🤖 AI Summary
This work addresses the challenge of manually deriving Random Self-Reductions (RSRs) for ensuring correctness of numerical programs—a process that is labor-intensive and inherently unscalable. We propose the first automated method for learning RSRs, introducing polynomial-time linear regression as a novel technique for RSR inference. Our approach integrates symbolic analysis with machine learning to establish a theoretically grounded learning framework, and we release RSR-Bench—the first dedicated benchmark for RSR evaluation. The system supports C program analysis and provides both a Python package and a web interface. Experimental evaluation on benchmarks including NLA-DigBench demonstrates that our method significantly outperforms state-of-the-art tools in synthesizing nonlinear invariants. It achieves breakthroughs in scalability, robustness, and sample efficiency—enabling reliable RSR derivation from substantially fewer program executions.
📝 Abstract
The correctness of computations remains a significant challenge in computer science, with traditional approaches relying on automated testing or formal verification. Self-testing/correcting programs introduce an alternative paradigm, allowing a program to verify and correct its own outputs via randomized reductions, a concept that previously required manual derivation.
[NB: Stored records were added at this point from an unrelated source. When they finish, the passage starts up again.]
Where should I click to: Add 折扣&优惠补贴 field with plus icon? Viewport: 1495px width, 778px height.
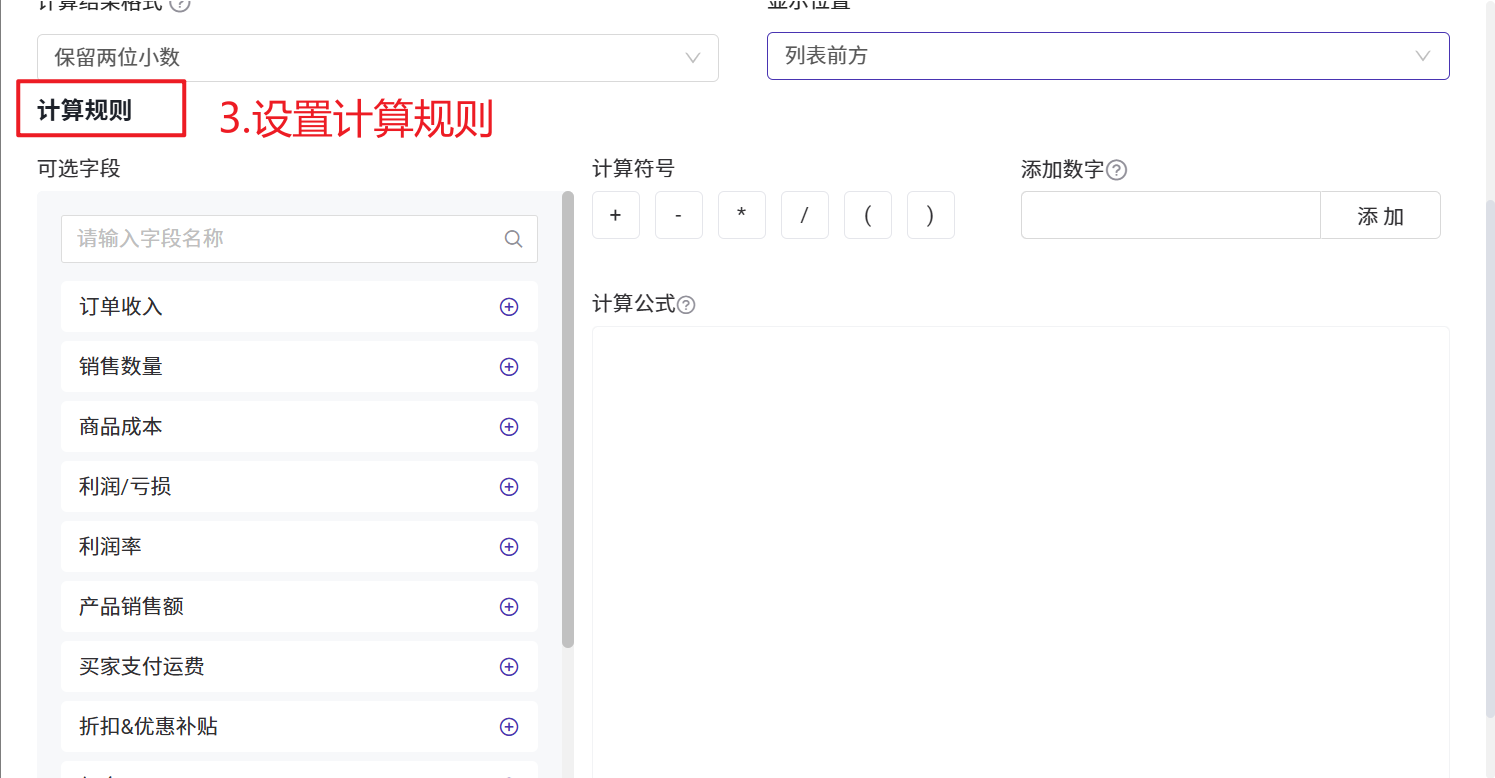(x=509, y=727)

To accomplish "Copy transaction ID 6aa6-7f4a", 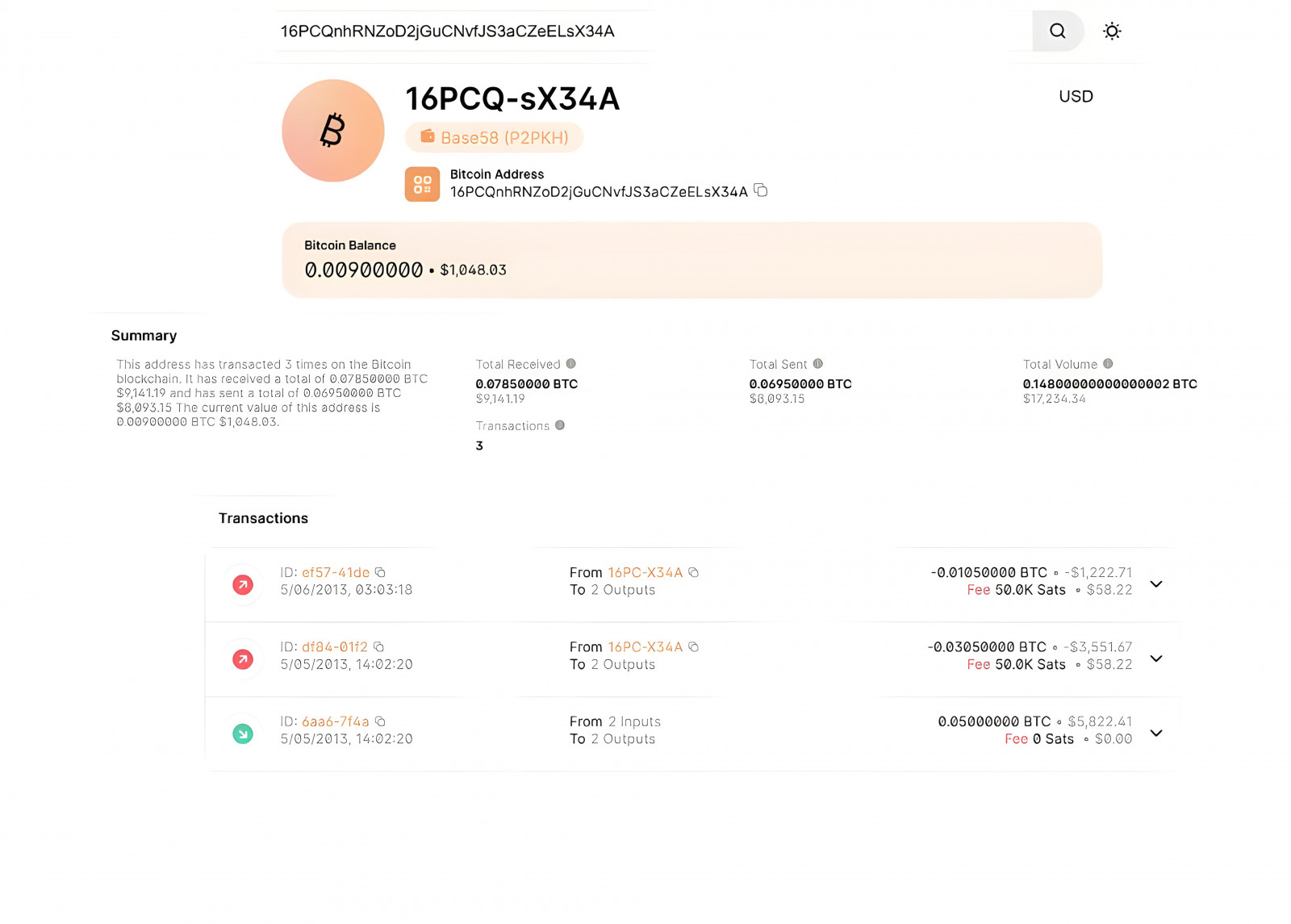I will (x=380, y=721).
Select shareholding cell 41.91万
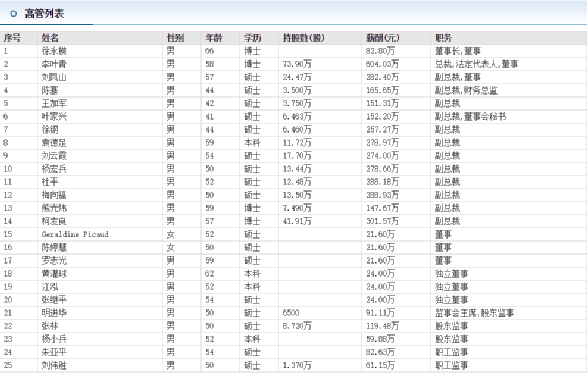Image resolution: width=588 pixels, height=378 pixels. point(297,221)
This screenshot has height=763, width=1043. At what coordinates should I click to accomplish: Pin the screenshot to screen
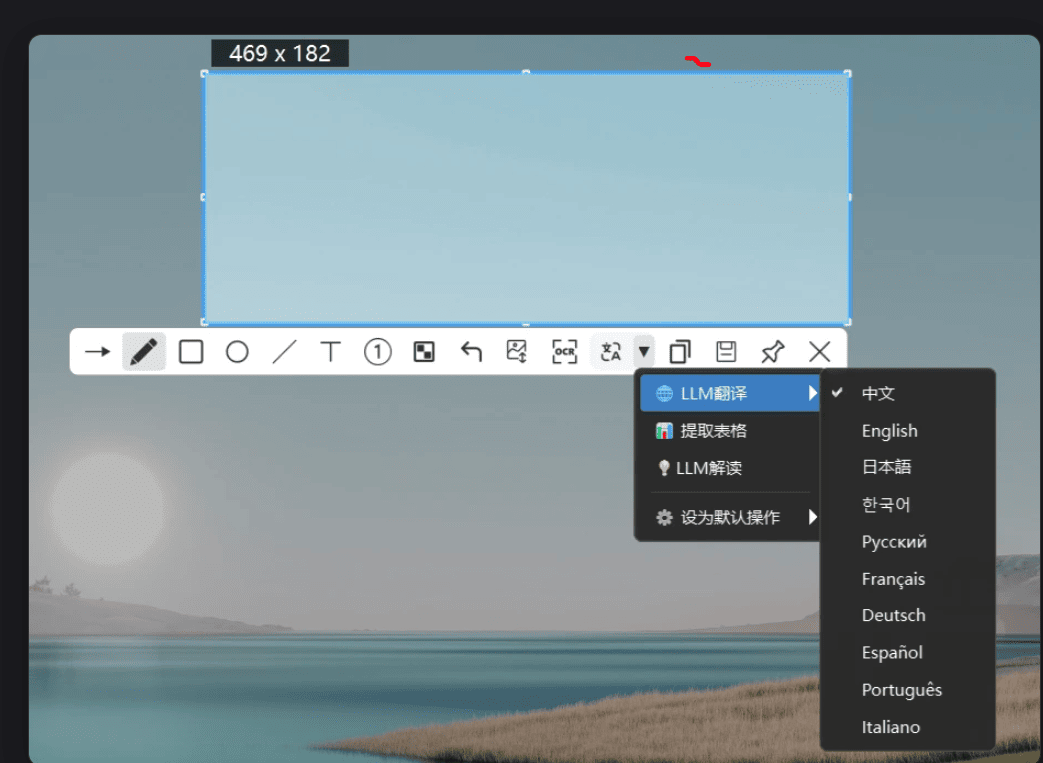pyautogui.click(x=772, y=351)
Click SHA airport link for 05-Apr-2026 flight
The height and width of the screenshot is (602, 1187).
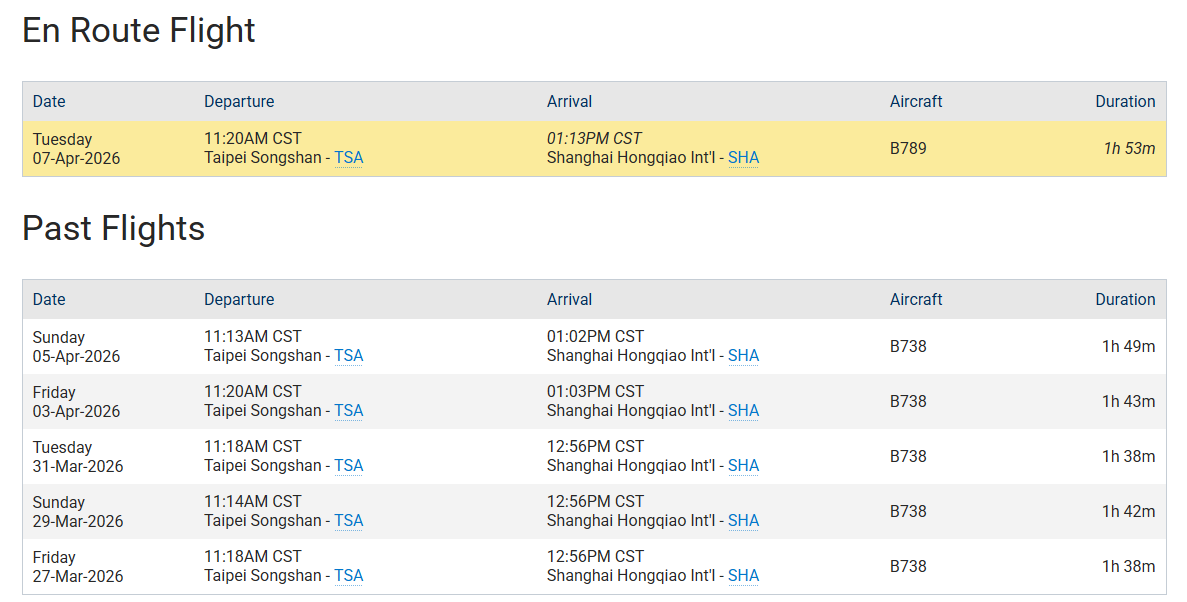tap(743, 356)
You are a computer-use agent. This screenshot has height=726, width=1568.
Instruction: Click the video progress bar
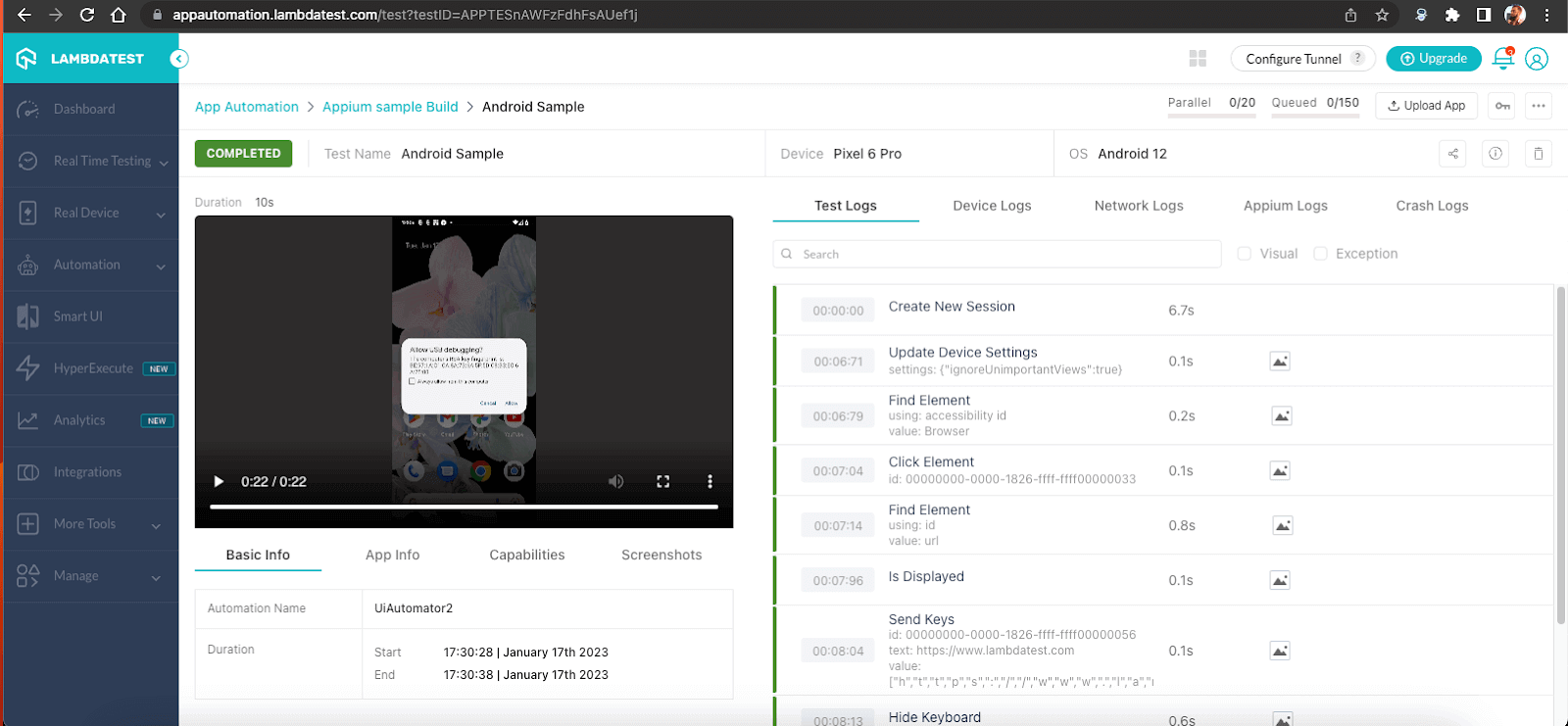(x=464, y=507)
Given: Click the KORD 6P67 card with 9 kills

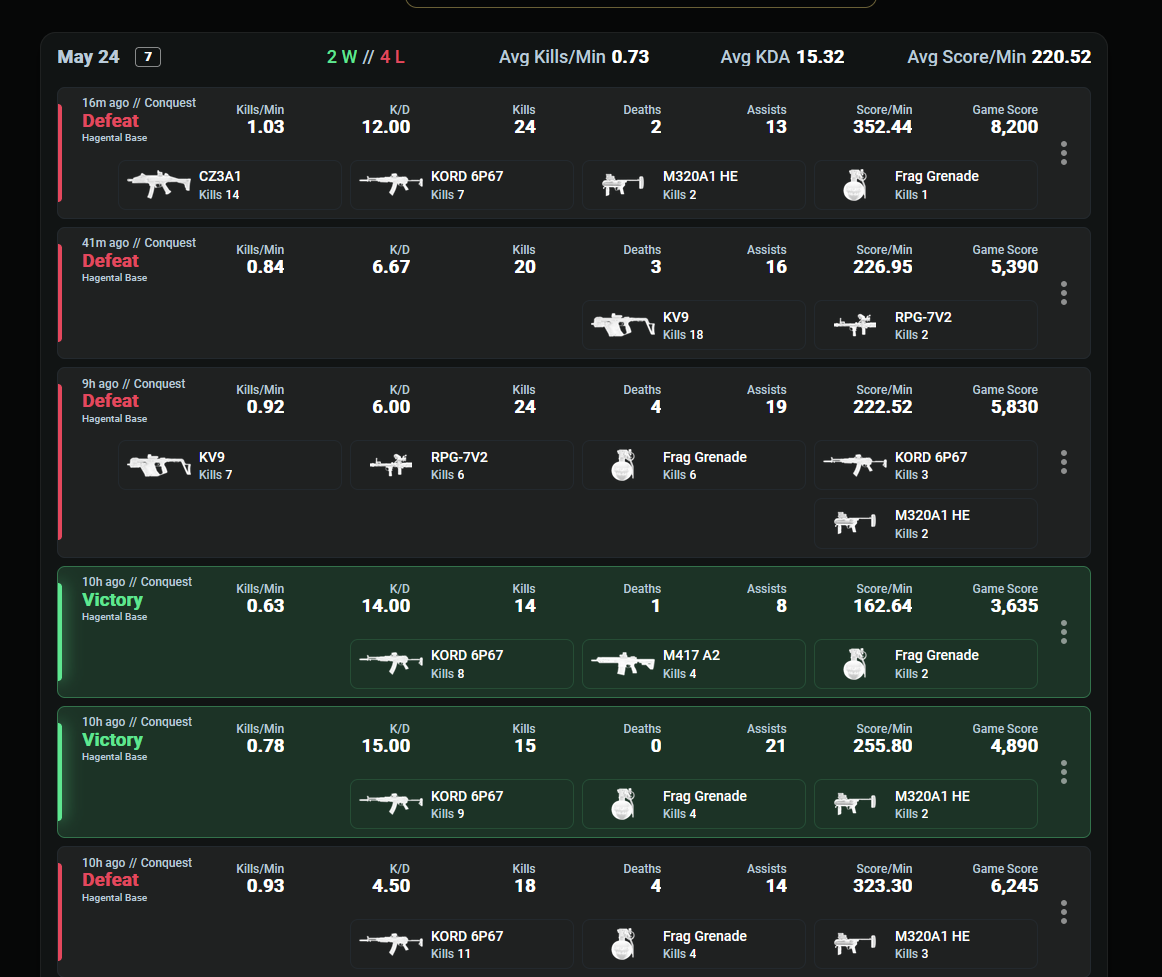Looking at the screenshot, I should (x=462, y=804).
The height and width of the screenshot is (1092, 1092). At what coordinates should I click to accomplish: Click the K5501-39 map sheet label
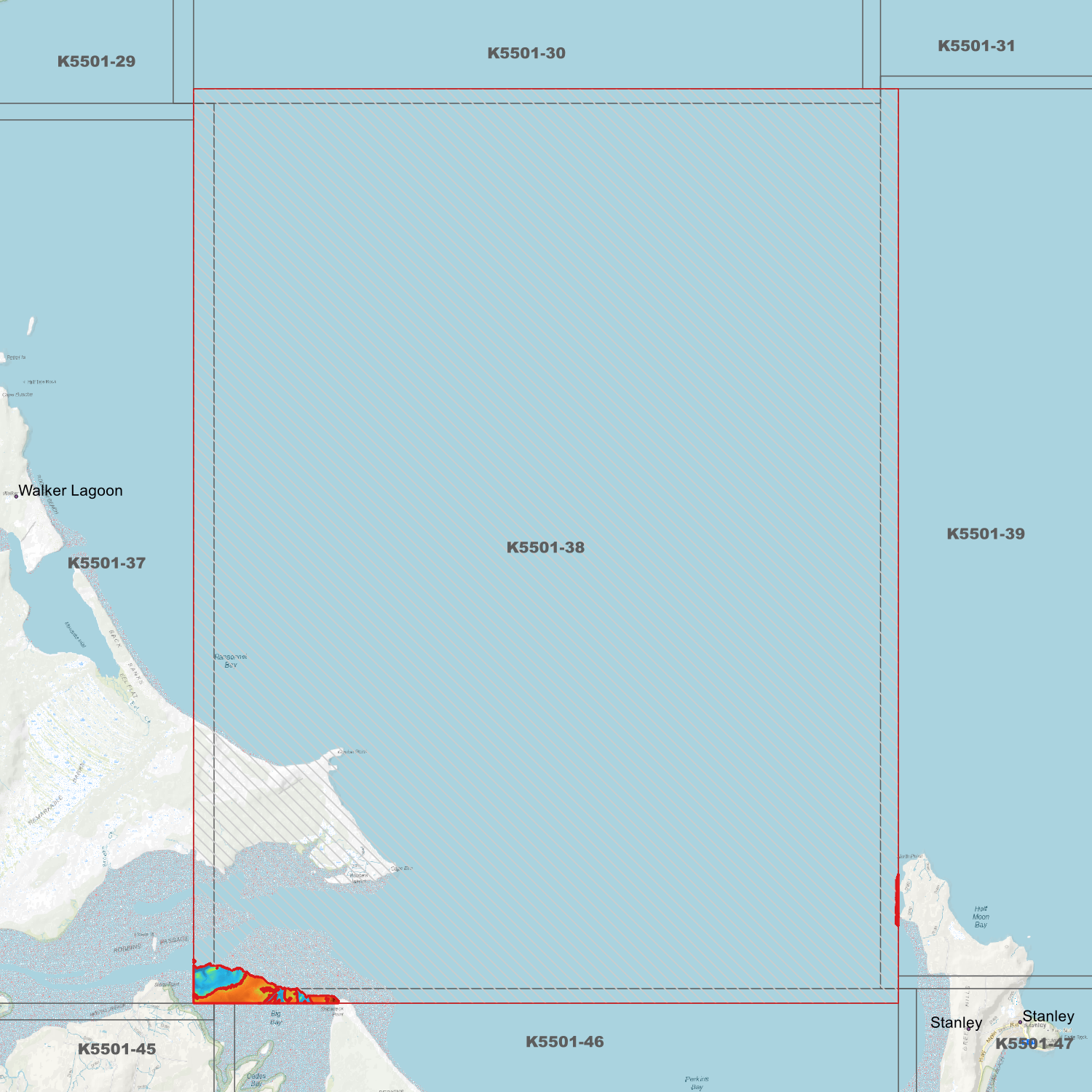(x=985, y=534)
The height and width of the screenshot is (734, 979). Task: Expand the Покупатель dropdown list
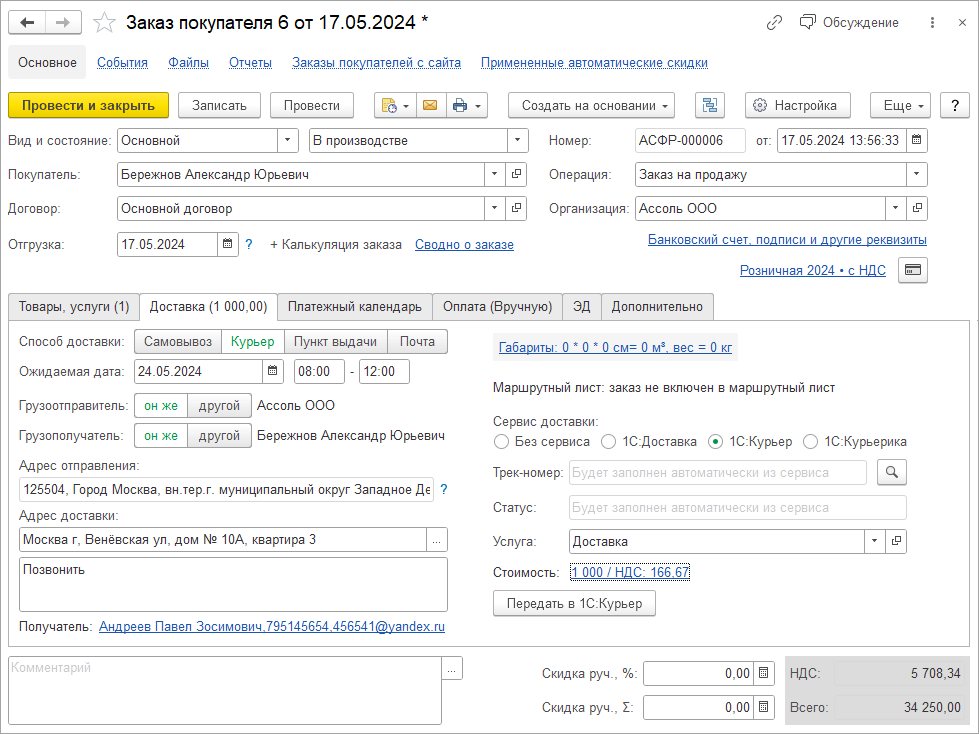495,175
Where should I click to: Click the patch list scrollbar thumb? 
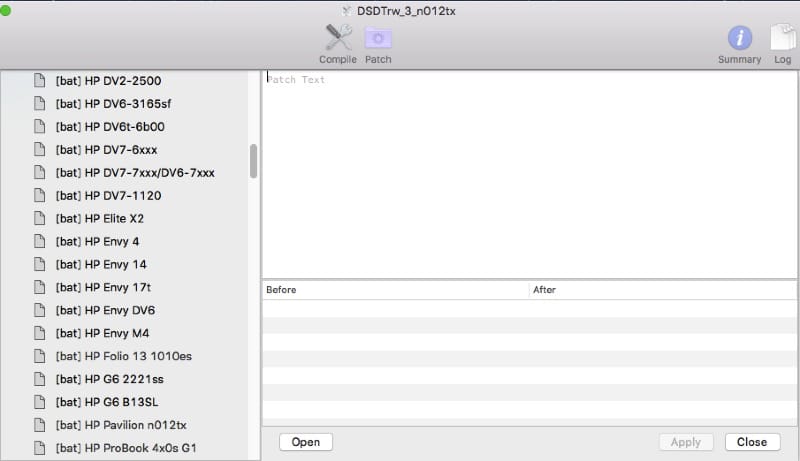[x=254, y=161]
In this paper, we present Bitween, a method and tool for automated learning of randomized (self)-reductions and program properties in numerical programs. Bitween combines symbolic analysis and machine learning, with a surprising finding: polynomial-time linear regression, a basic optimization method, is not only sufficient but also highly effective for deriving complex randomized self-reductions and program invariants, often outperforming sophisticated mixed-integer linear programming solvers. We establish a theoretical framework for learning these reductions and introduce RSR-Bench, a benchmark suite for evaluating Bitween's capabilities on scientific and machine learning functions. Our empirical results show that Bitween surpasses state-of-the-art tools in scalability, stability, and sample efficiency when evaluated on nonlinear invariant benchmarks like NLA-DigBench. Bitween is open-source as a Python package and accessible via a web interface that supports C language programs.